In Max Mara Fashion Group Srl v Office for Harmonisation in the Internal Market (OHIM) (Case T-272/13, December 3 2014), the General Court has upheld a decision of the Second Board of Appeal of OHIM in which the latter had found that there was no likelihood of confusion between the marks M&CO and MAX&CO.

Max Mara Fashion Group Srl challenged the Community trademark (CTM) application for M&CO in Classes 25 and 35 of the Nice Classification on the basis of its earlier CTM and national registrations for MAX&CO for identical or similar goods.

The Opposition Division and the Board of Appeal of OHIM rejected the opposition on the ground that there was no likelihood of confusion, even assuming that the earlier MAX&CO marks had a highly distinctive character.

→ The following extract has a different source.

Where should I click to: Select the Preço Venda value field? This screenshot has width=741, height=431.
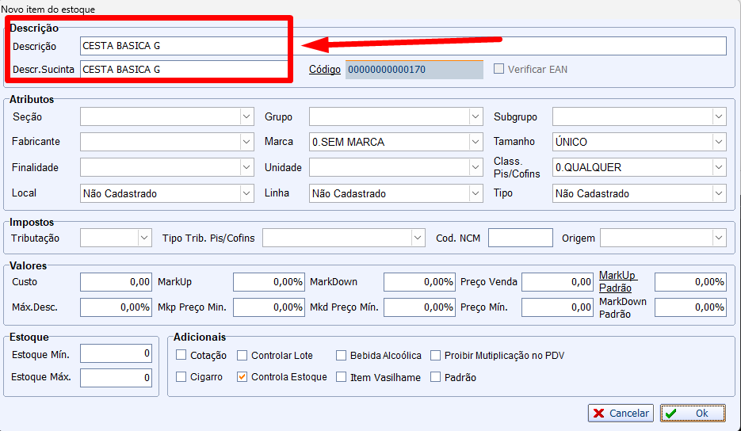[x=557, y=282]
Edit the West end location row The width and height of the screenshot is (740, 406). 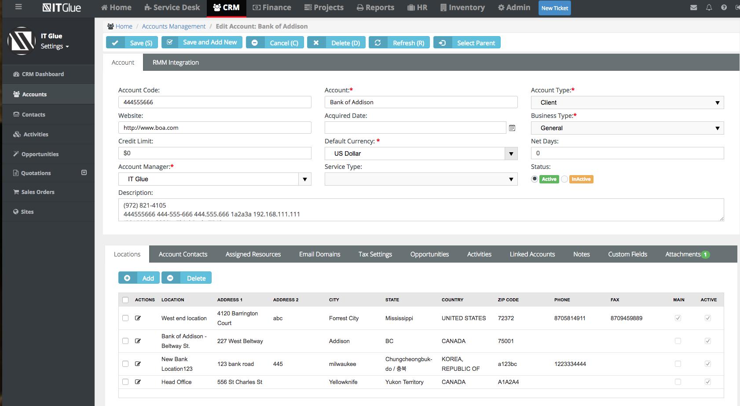pyautogui.click(x=138, y=318)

The similarity of the signs and the likelihood of confusion were the basic issues brought before and examined by the General Court.

Confirming the assessment of the Board of Appeal, the General Court found, in the first place, that the common element '&Co' has a weak distinctive character since it is often used internationally, in business names, as an abbreviation of the element ‘and company’ in order to refer to the partner or partners not named in the title of the firm.

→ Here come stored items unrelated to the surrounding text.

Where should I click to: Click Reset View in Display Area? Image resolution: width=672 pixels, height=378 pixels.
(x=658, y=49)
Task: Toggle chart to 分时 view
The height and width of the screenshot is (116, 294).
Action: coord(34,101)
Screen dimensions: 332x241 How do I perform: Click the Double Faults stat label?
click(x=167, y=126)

Following the above conclusion, it held that, in view of the fact that the dominant elements 'M' and 'MAX' are visually and aurally dissimilar, the overall impression of the marks under comparison was quite different.  

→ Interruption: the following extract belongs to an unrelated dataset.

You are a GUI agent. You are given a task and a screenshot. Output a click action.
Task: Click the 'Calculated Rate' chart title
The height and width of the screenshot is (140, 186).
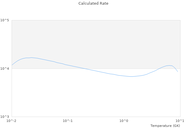(x=93, y=4)
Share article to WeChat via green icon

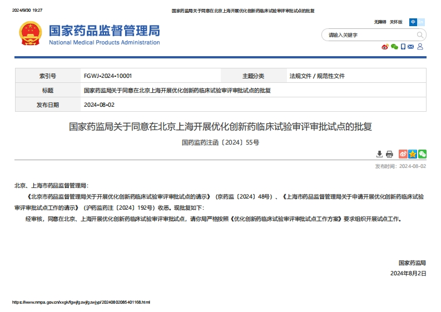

In view of the above, there was no surprise in the General Court’s assessment regarding the likelihood of confusion. It concurred with the Board of Appeal that, despite the alleged highly distinctive character of the earlier MAX&CO marks and the identity of the goods in question, the visual and aural dissimilarity of the marks was sufficient to rule out a likelihood of confusion.

Interestingly, the General Court rejected Max Mara’s argument that the purported highly distinctive character of its earlier marks extended to the element '&Co'. It confirmed the opinion of the Board of Appeal that, where a mark has a highly distinctive character, that distinctive character must be attributed to that mark as a whole and not to all the elements of which it is composed, in particular to those elements which are inherently weak, as is the case with '&Co'.

The ruling of the General Court is in line with settled case law on the assessment of similarity and the likelihood of confusion where the common elements of the marks under comparison have a weak distinctive character.